▸ **EXTRAIT FOURNI**:
* * * *

C’est aujourd’hui que commence à l’Assemblée nationale l’examen du projet de loi sur la création d’une holding regroupant France Télévisions, Radio France, et l’INA. Le bébé est présenté par la ministre de tutelle de l’audiovisuel, Rachida Dati, qui en a fait visiblement une affaire très personnelle, bien que le texte remonte bien avant sa nomination au ministère de la Culture. Pour cause de COVID, puis de dissolution, puis d’embouteillage législatif, le texte a été retardé, au point de risquer de télescoper la campagne des municipales, où la ministre, candidate à la mairie de Paris, aimerait se prévaloir d’un succès sur un projet qui lui tient à cœur.
L’urgence de cette réforme peine d’ailleurs à convaincre puisque son adoption est présentée comme le seul moyen d’échapper au déclin et à la désaffection de l’audience. La ministre est convaincue de la baisse des parts de marché chez les jeunes et les classes populaires, qui se tourneraient vers d’autres modes de consommation. Les auditeurs et téléspectateurs du service public seraient surtout des personnes âgées issues des Catégories socioprofessionnelles plus. Le rapport commandé à Laurence Bloch, ex-patronne de France Inter, par Rachida Dati, va bien dans ce sens. Mais il est contredit par une étude de Médiamétrie, qui montre une progression importante des moins de 25 ans depuis 10 ans dans le groupe Radio France. Une indication négligée par la ministre, qui aime à rappeler ses origines modestes, et accuse volontiers ses détracteurs d’ignorer la classe populaire, dont elle s’est empressée de sortir. L’objectif évident de cette holding sera de faire des économies d’échelle pour dépenser toujours moins en évitant les doublons éventuels et en réduisant les budgets. Une menace existentielle qui a conduit l’ensemble des organisations syndicales représentatives à déclencher une grève illimitée pour montrer leur mécontentement et leur détermination.

* * * *

▸ **DONNÉES FOURNIES**:
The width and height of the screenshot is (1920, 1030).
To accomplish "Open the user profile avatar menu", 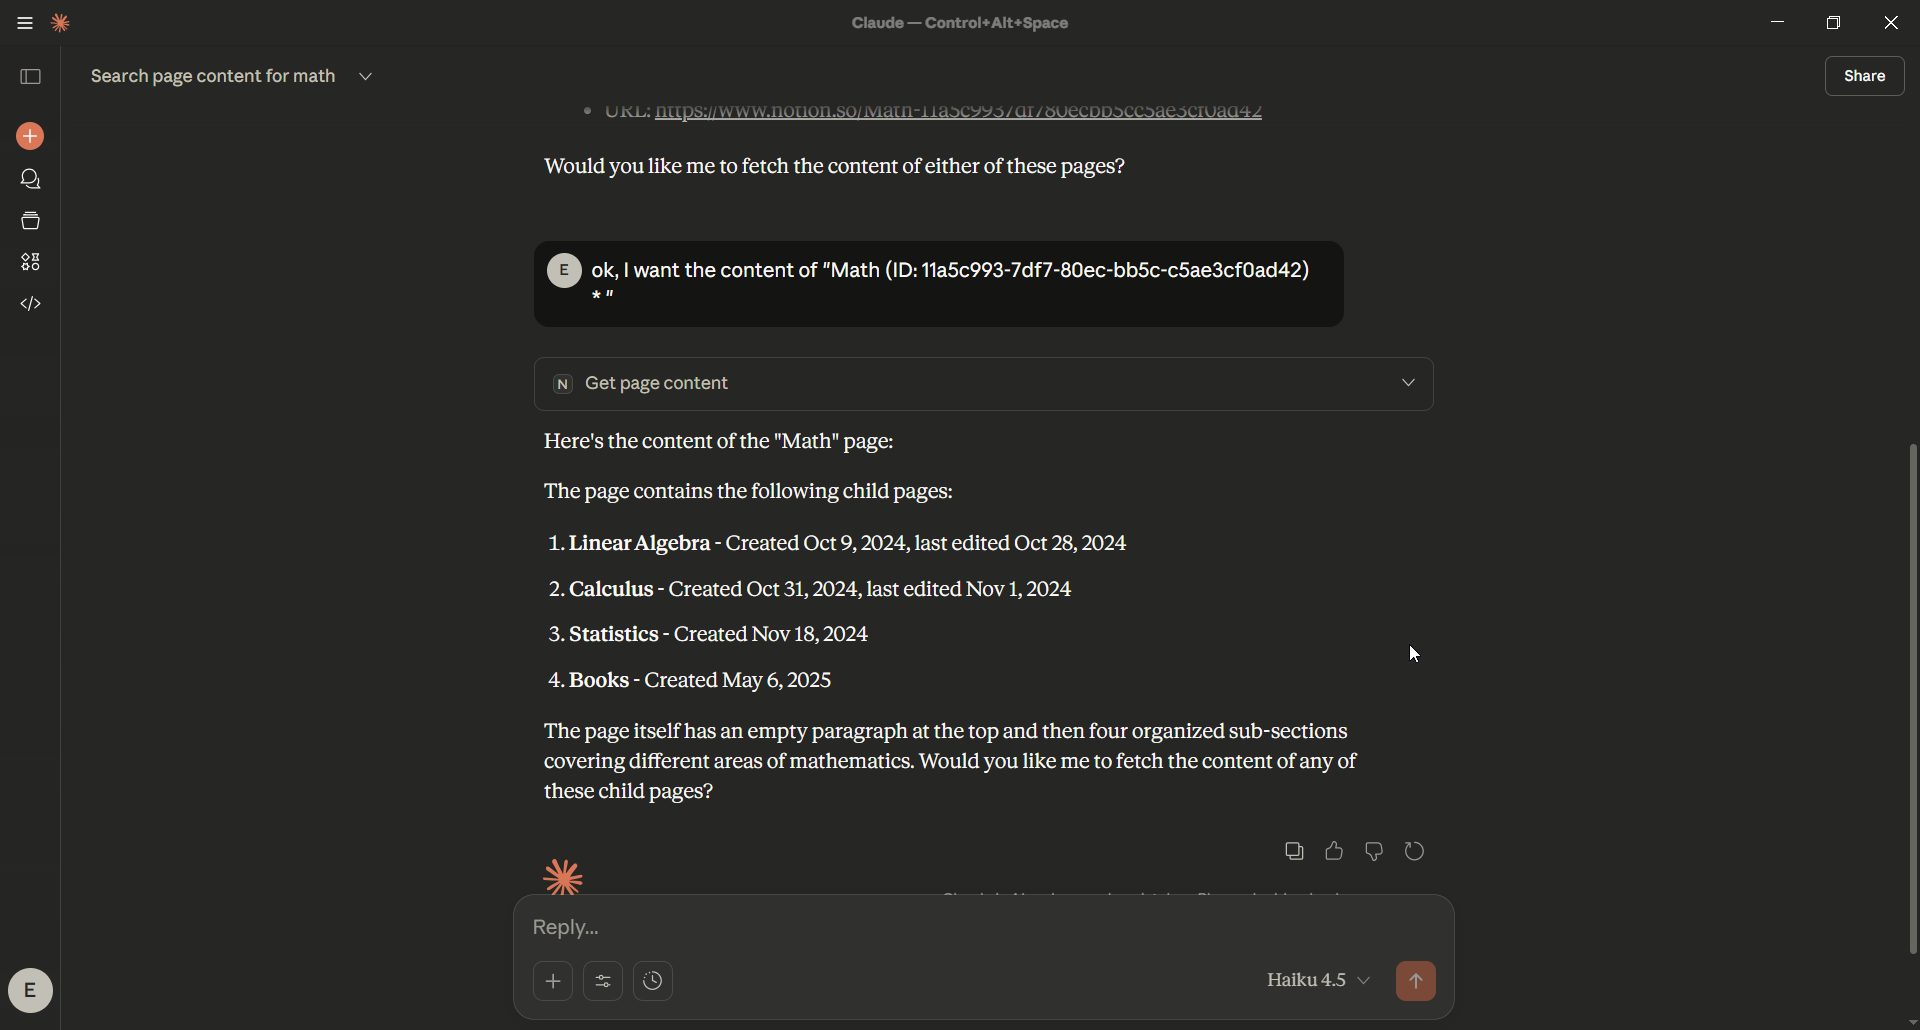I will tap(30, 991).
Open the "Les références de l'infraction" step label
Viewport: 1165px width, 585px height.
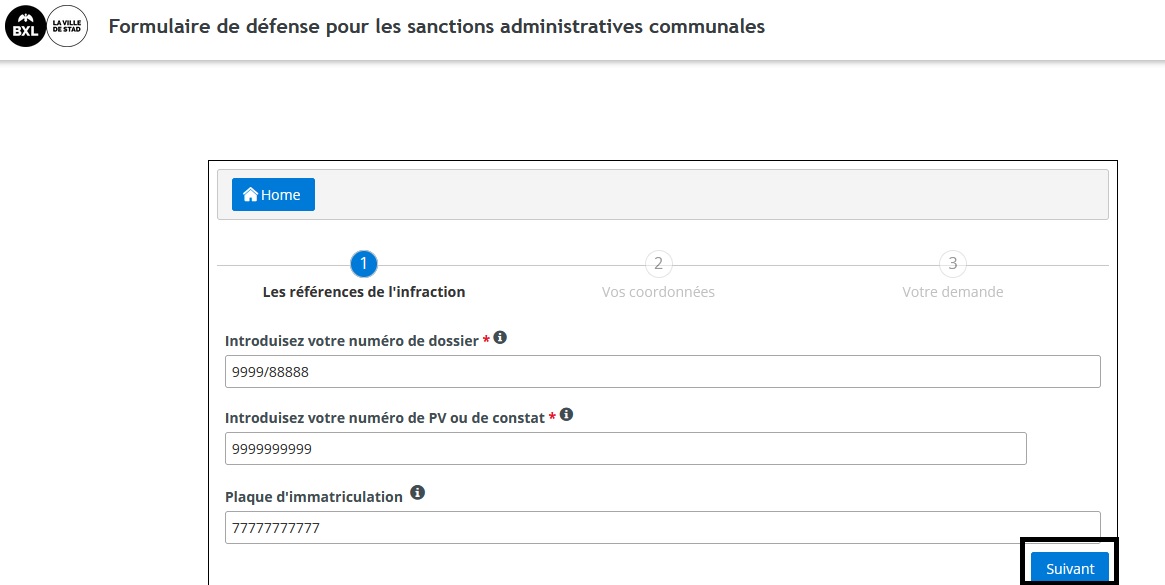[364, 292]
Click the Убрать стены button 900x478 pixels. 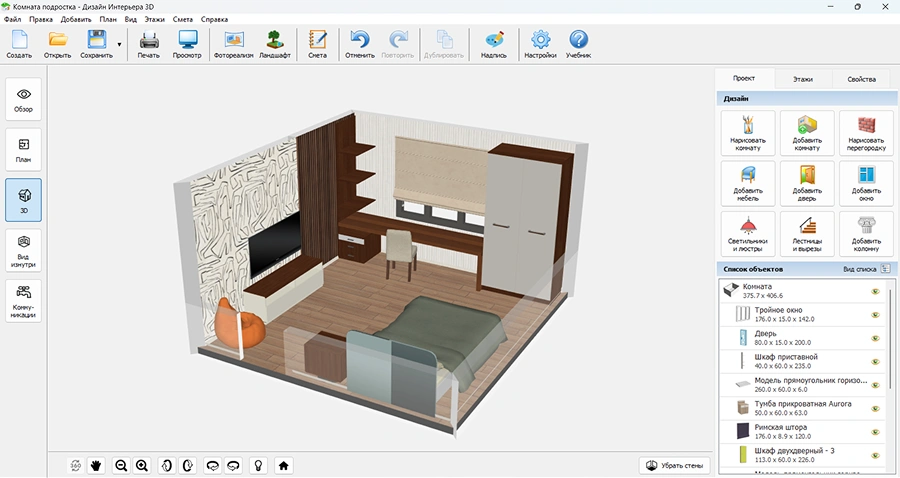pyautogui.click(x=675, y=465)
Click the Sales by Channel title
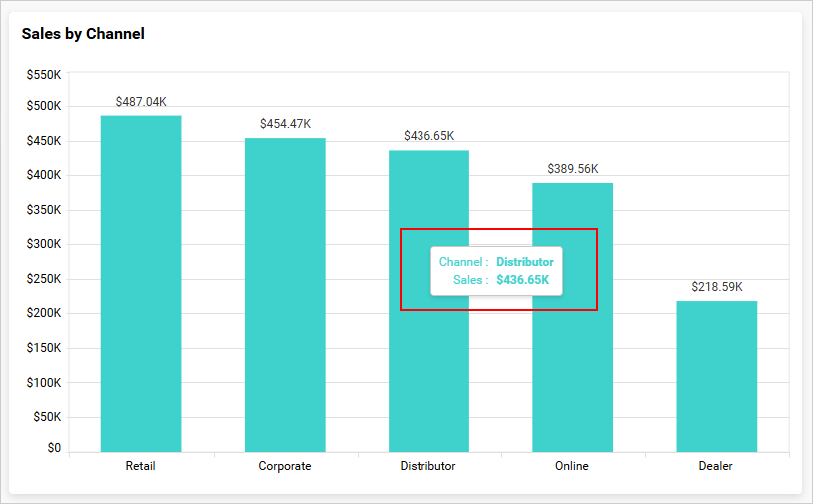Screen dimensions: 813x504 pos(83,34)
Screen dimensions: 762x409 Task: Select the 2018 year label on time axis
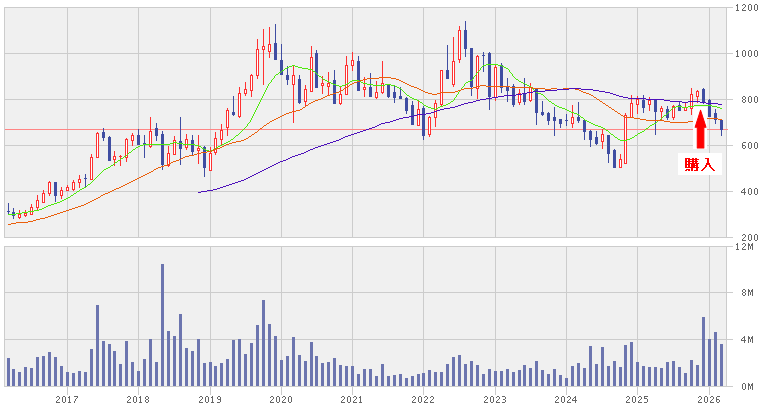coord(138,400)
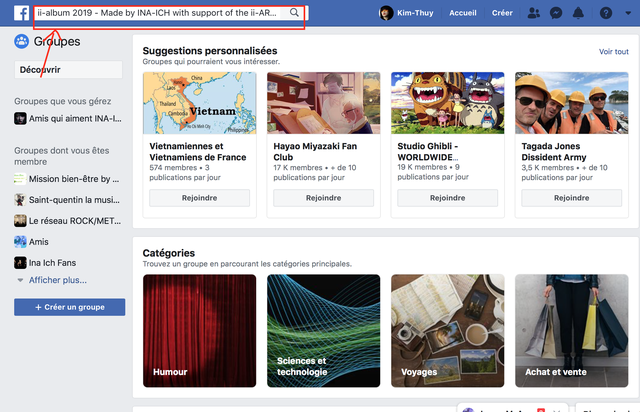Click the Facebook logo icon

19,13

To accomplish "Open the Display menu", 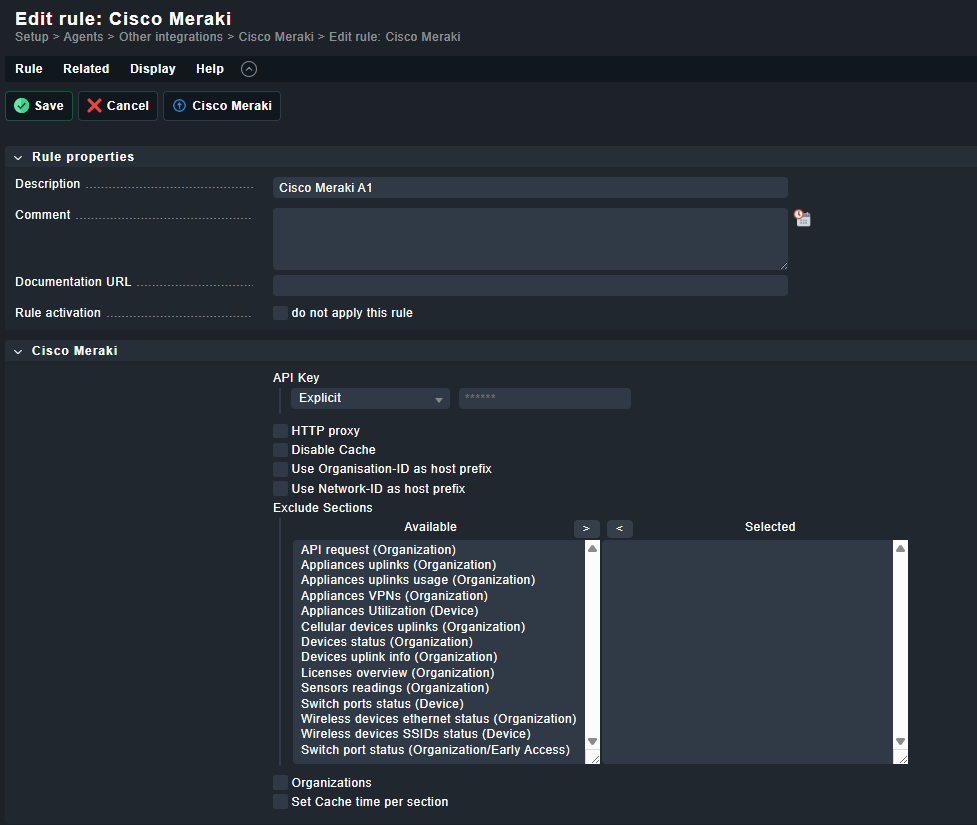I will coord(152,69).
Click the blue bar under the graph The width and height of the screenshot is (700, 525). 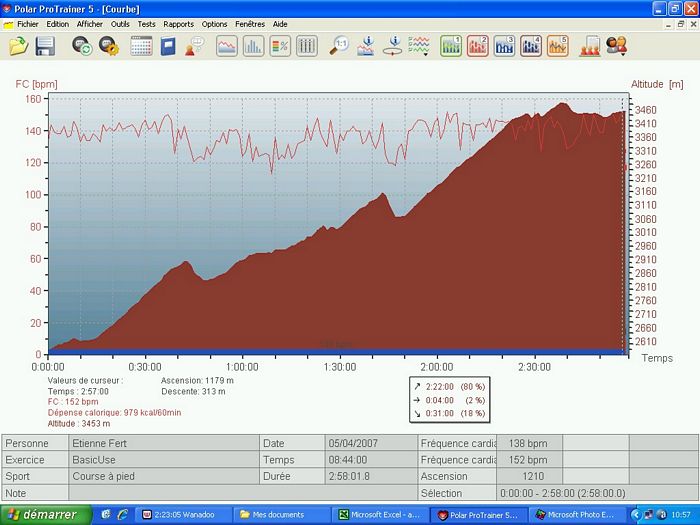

* * * *

▸ **CONSIGNES**:
(1) D'après l'extrait sur le projet de holding de l'audiovisuel public, pourquoi l'examen du texte a-t-il été retardé ? Répondez en une à trois phrases.
(2) Dans l'extrait sur le projet de holding de l'audiovisuel public, recopiez le passage de « C’est aujourd’hui que » à « tient à cœur. » en remplaçant « Paris » par « Lyon ».
(3) Poursuivez le texte sur le projet de holding de l'audiovisuel public à partir de sa dernière phrase.

▸ **RÉPONSES**:
(1) Le texte a été retardé à cause du COVID, puis de la dissolution, puis d'un embouteillage législatif. Ce retard lui fait courir le risque de télescoper la campagne des municipales.

(2)
C’est aujourd’hui que commence à l’Assemblée nationale l’examen du projet de loi sur la création d’une holding regroupant France Télévisions, Radio France, et l’INA. Le bébé est présenté par la ministre de tutelle de l’audiovisuel, Rachida Dati, qui en a fait visiblement une affaire très personnelle, bien que le texte remonte bien avant sa nomination au ministère de la Culture. Pour cause de COVID, puis de dissolution, puis d’embouteillage législatif, le texte a été retardé, au point de risquer de télescoper la campagne des municipales, où la ministre, candidate à la mairie de Lyon, aimerait se prévaloir d’un succès sur un projet qui lui tient à cœur.

(3)
Outre les objectifs financiers, la holding permettrait un contrôle renforcé du contenu éditorial visant à réduire l’indépendance des intervenants à l’antenne. Certains estiment que la holding serait une étape vers la fusion évoquée par le candidat Macron en 2017, un retour à une certaine forme incarnée par l’ORTF en son temps. La présidente de France Télévision, Delphine Ernotte, pressentie pour diriger la future holding, a d’ailleurs pris soin de faire savoir, à toutes fins utiles, le degré de préparation de l’entreprise à se transformer en holding, voire à fusionner, en cas de besoin. Le temps est révolu où les rédactions prenaient leurs instructions directement auprès du ministère de l’Information, mais il ne faudrait pas grand-chose pour que des politiques tels que Rachida Dati cèdent à la tentation d’utiliser leur fonction et leur statut pour tenter d’influencer les médias, comme on l’a vue faire récemment vis-à-vis de Patrick Cohen et Anne-Élisabeth Lemoine.